▶ **Directions for this task**
Look through the entries below, please, and copy every line with the word "screenshot".

▶ **Data for analysis**
##########

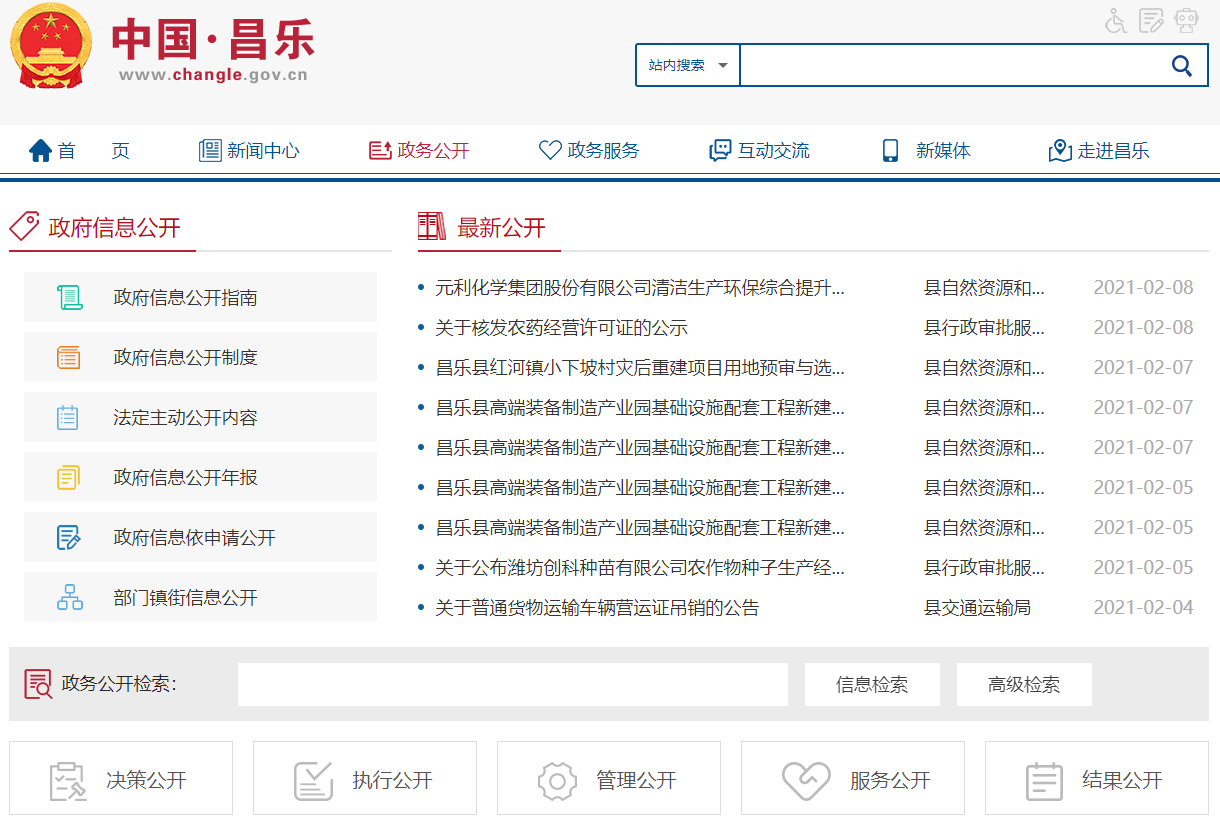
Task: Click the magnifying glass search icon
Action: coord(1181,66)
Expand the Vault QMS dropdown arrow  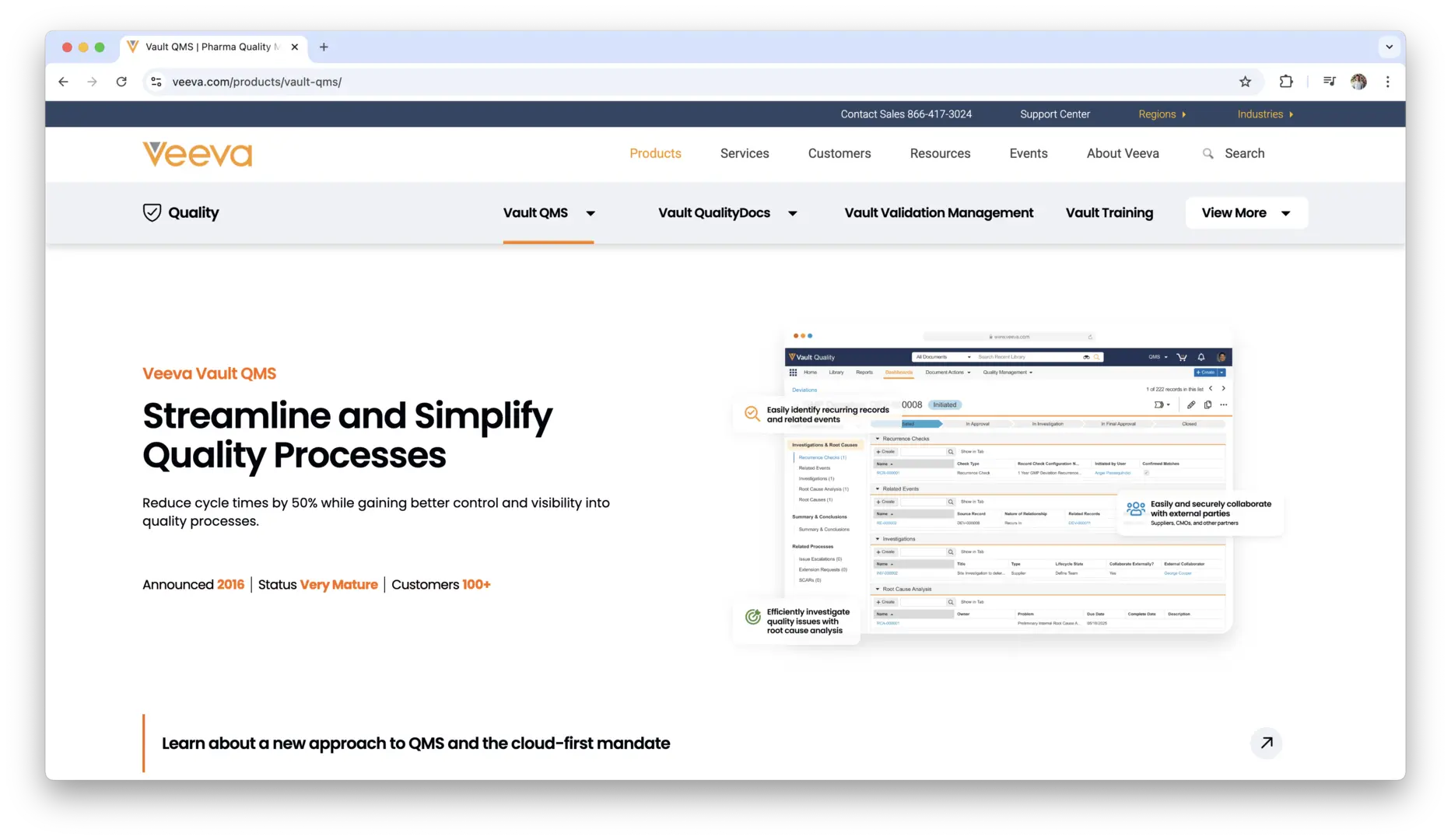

##########

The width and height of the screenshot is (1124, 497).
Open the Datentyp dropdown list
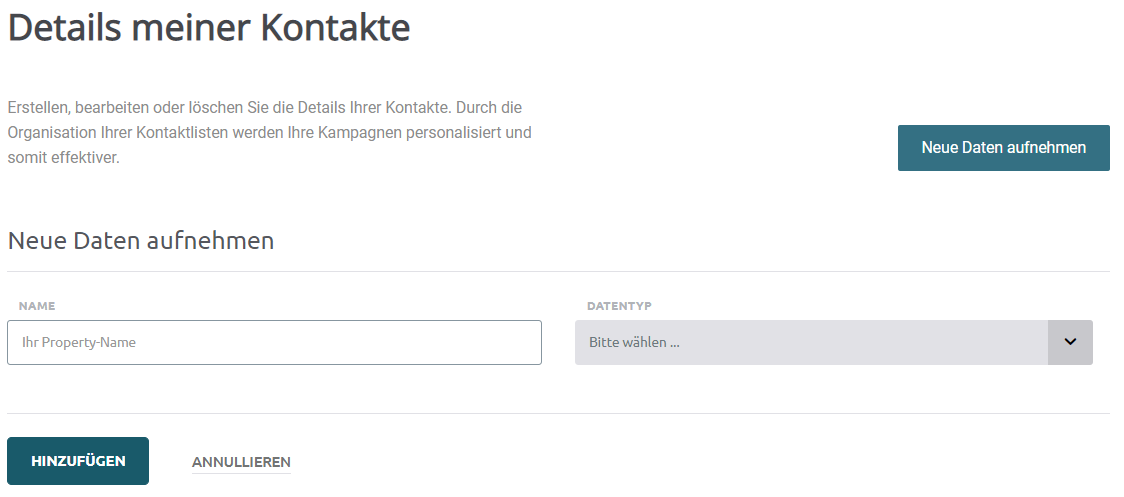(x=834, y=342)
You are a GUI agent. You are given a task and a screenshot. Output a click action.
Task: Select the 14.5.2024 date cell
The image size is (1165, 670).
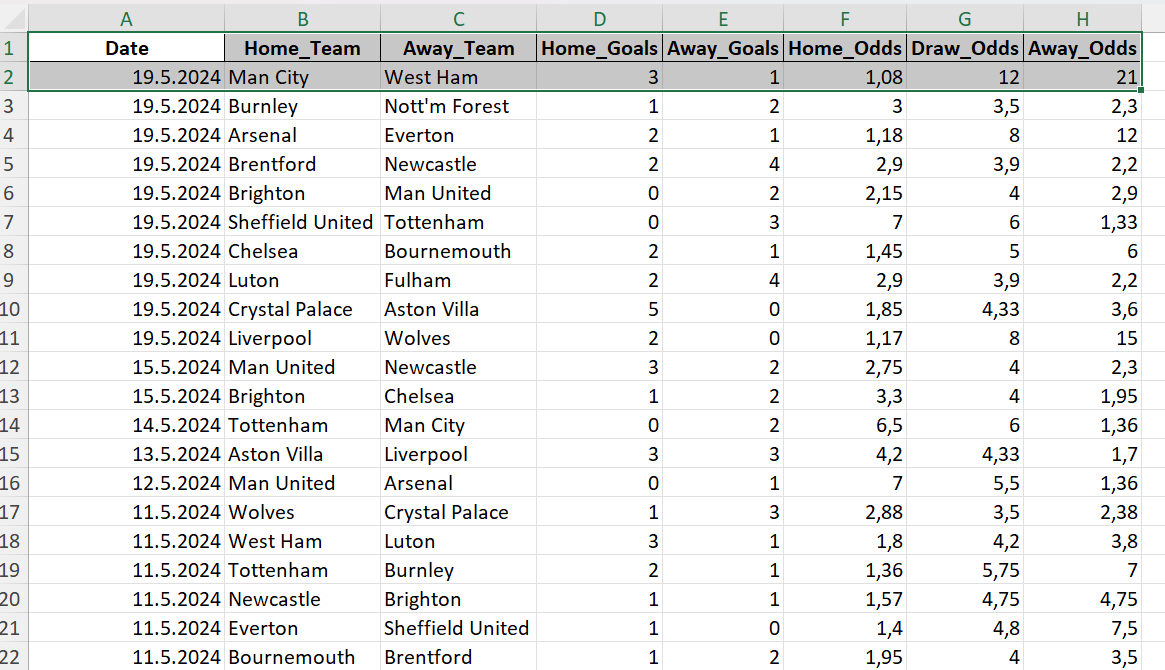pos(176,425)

##########

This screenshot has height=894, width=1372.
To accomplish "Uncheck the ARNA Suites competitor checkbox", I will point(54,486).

##########

▶ **Solved exercise**
The width and height of the screenshot is (1124, 497).
You are a GUI agent. You are given a task and a screenshot. Output a click action.
This screenshot has height=894, width=1372.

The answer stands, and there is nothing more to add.